Ahora, me doy cuenta que aprecio de sobremanera esa serie que me vio crecer no por su forma simple y carismática de contar una historia ni por su humor gringísimo y noventero con el cual aprendí a perfeccionar mi acento americano e imitar las costumbres de esa cultura indefinible y expansiva que es la estadounidense sino porque me otorgó un lenguaje para el amor y la amistad, un lenguaje basado en las relaciones complejas y también sencillas que implican ser una persona rodeada de otras personas en una vida mundana que exige momentos de complicidad y empatía por la cotidianidad.

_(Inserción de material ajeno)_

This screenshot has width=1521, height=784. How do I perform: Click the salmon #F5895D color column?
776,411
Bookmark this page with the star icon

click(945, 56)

FRIENDS nunca quiso emular la perspicacia de Seinfeld, la profundidad de Twin Peaks o el pensamiento filosófico de Sopranos. Lo único que querían los escritores Kauffman y Crane, al menos eso presiento, fue crear un hogar fuera del hogar del televidente, un espacio de humor cotidiano que celebraba nuestra idiosincrasia imperfecta, nuestra habilidad para no hacer nada más que apreciar el estar acompañado. Cuando prendo mi televisión y me encuentro con esos personajes nuevamente creo haber descubierto una vez más aquello que me convenció de ser escritor: contar una verdad tan intrínseca al humano que cualquiera se puede encontrar dentro de ella.
Esta noche, mientras ceno o mientras escribo esta carta que no cambiará al mundo, un mundo sumido en el dolor y a la vez en la belleza, veré con una sonrisa tan parecida a la de mi madre años atrás, como seis amigos dentro de una historia simplona y a veces costumbrista, logran convencerme de que estoy presenciando algo que es solamente mío, algo que fue contado solo para mis ojos y estaré convencido una vez más que es y siempre será la mejor serie de todos los tiempos. Y cuando los argumentos en contra lleguen, diré lo mismo que alguna vez dijo Monica Geller: “Why don't you stop worrying about sounding smart and just be yourself?”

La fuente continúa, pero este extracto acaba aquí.